By (23) Proposition 3 follows immediately from the following proposition.

Proposition 6

Let \(\varepsilon \in (0, 1/100)\). Let q be prime with \(x^{1/3 + 30 \varepsilon } \le q \le x^{1 - \varepsilon }\) and let \((x / q)^{1 + \varepsilon } \le z \le x^{-\varepsilon } \sqrt{q x}\).

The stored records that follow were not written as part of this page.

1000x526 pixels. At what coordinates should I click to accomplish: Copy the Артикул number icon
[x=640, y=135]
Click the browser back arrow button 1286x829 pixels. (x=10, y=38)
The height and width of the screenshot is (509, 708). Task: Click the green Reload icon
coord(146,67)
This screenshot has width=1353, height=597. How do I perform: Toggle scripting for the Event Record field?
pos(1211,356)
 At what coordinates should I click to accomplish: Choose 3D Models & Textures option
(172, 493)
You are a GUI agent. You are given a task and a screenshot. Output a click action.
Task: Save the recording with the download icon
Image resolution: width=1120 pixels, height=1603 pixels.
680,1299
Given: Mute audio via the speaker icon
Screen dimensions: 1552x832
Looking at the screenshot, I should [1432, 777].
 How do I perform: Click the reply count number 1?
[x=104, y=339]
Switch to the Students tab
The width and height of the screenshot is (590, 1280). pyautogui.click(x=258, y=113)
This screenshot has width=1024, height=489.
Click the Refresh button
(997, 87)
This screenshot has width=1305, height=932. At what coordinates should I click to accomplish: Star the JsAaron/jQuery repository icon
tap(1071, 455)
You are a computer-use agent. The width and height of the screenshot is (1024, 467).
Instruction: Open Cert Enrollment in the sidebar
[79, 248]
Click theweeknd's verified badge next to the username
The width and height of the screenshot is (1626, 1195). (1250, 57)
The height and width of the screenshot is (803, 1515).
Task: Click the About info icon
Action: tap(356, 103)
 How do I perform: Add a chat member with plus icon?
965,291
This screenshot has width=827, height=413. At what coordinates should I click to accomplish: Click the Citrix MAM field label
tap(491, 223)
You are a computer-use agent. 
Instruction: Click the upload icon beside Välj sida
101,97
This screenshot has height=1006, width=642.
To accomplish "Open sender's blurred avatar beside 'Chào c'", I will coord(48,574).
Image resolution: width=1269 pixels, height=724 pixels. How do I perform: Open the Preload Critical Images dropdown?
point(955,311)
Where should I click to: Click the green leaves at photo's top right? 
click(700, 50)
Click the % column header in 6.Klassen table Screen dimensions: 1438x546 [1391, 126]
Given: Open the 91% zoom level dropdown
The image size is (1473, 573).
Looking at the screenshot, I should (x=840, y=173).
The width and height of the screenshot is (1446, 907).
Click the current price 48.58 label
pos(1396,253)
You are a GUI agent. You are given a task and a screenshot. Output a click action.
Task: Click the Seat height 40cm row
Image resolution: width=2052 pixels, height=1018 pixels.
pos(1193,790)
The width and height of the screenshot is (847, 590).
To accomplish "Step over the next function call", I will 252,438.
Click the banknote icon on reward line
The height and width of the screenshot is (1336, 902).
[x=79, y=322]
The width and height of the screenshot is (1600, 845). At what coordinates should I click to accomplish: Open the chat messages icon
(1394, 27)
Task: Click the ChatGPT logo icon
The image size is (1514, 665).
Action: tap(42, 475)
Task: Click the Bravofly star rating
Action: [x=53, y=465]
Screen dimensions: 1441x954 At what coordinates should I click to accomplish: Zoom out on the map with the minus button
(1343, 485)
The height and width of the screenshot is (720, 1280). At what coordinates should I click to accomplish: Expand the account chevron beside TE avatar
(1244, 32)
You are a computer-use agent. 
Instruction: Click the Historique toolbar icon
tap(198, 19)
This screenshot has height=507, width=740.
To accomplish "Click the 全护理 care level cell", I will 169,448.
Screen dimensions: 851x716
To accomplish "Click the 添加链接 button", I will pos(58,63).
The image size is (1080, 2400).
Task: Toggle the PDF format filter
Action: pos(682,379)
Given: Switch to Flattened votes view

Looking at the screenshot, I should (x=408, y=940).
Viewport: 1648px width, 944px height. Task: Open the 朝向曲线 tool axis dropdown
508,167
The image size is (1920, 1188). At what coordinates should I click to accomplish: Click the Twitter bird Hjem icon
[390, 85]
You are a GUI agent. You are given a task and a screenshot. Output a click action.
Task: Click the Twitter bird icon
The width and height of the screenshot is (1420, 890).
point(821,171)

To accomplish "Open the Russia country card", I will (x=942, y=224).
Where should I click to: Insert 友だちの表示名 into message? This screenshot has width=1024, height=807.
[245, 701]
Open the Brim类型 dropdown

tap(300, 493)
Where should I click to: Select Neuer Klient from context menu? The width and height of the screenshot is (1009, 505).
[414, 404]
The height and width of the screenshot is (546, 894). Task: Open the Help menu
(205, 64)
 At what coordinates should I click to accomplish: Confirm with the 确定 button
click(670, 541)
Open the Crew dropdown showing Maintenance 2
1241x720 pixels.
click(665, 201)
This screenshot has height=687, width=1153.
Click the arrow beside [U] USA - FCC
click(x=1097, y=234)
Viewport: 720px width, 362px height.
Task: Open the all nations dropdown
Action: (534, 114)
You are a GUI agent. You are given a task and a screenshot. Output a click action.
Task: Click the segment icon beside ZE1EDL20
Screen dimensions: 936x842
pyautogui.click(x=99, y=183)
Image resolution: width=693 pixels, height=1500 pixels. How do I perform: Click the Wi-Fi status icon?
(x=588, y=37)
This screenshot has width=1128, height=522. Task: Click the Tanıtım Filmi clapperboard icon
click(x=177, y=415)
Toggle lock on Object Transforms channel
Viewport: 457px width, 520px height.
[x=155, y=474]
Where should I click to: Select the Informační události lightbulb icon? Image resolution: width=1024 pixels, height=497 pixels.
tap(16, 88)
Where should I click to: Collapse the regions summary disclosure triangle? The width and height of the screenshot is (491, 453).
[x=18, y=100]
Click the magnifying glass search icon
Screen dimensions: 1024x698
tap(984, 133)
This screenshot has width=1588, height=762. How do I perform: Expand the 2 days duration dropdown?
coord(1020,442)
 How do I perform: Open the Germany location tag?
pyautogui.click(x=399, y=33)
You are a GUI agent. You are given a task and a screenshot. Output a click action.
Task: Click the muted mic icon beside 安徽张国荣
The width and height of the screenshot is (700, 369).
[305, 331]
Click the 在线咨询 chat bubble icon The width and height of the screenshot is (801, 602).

Then

$$\begin{aligned} \frac{1}{\varphi (q)} \sum _{\begin{array}{c} \chi \, (\mathrm {mod}\, q) \\ \chi \ne \chi _0 \end{array}} \Big | \sum _{\begin{array}{c} d^2 \le z \\ n d^2 \le x \end{array}} \mu (d) \chi (d^2) \chi (n) \Big |^2 = C \sqrt{qx} + O((x/q)^{-\varepsilon /16} \sqrt{qx}) \end{aligned}$$
(43)

with C as in (4).

The proof of Proposition 6 is based on two Propositions that we now describe. Proposition 7 below will be used to introduce a smoothing into (43). Note that it gives an upper bound that is \(o(\sqrt{qx})\) whenever \(z = o(\sqrt{qx}/(\log x)^{6})\) and the interval I has length \(o(x/(\log x)^{12})\).

Proposition 7

Let q be prime with \(q \le x,\) let \(z \le x\). Let \(I\subset [1,2 x]\) be an interval. Then

$$\begin{aligned} \frac{1}{\varphi (q)} \sum _{\begin{array}{c} \chi \, (\mathrm {mod}\, q) \\ \chi \ne \chi _0 \end{array}} \Big | \sum _{\begin{array}{c} d^2 \le z \\ n d^2 \in I \end{array}}\mu (d) \chi (d^2) \chi (n) \Big |^2 \ll (\log x)^6 \cdot \Big (z + \sqrt{|I| q} \Big ). \end{aligned}$$
(44)

We will use the following proposition to evaluate the smoothed analogue of (43).

Proposition 8

Let \(\varepsilon > 0\) be given. Let f be a smooth function such that f is compactly supported on [0, 1] and \(f(u) = 1\) for \((x/q)^{-\varepsilon /4} \le u \le 1 - (x/q)^{-\varepsilon /4}\) and for each integer \(k \ge 0\), we have \(f^{(k)}(u) \ll (x/q)^{\varepsilon k/4}\). Let \((x / q)^{1 + \varepsilon } \le z \le x^{-\varepsilon } \sqrt{qx}\). Then for \(x^{1/3 + 30 \varepsilon } \le q \le x^{1 - \varepsilon }\),

$$\begin{aligned} \frac{1}{\varphi (q)} \sum _{\begin{array}{c} \chi \, (\mathrm {mod}\, q) \\ \chi \ne \chi _0 \end{array}} \Big | \sum _{\begin{array}{c} n \ge 1 \\ d^2 \le z \end{array}} f \Big ( \frac{n d^2}{x} \Big ) \mu (d) \chi (d^2) \chi (n) \Big |^2 = C \sqrt{q x} + O((x/q)^{-\varepsilon /10} \sqrt{qx}), \end{aligned}$$

where C is as in (4).

One way to construct f satisfying the assumptions of the proposition is to take \(\phi (t)\) to be a smooth function which vanishes for negative t and has \(\phi (t)=1\) for t greater than 1, and then set \(f(u) = \phi ((x/q)^{\varepsilon /4} u) \phi ((x/q)^{\varepsilon /4} (1-u))\).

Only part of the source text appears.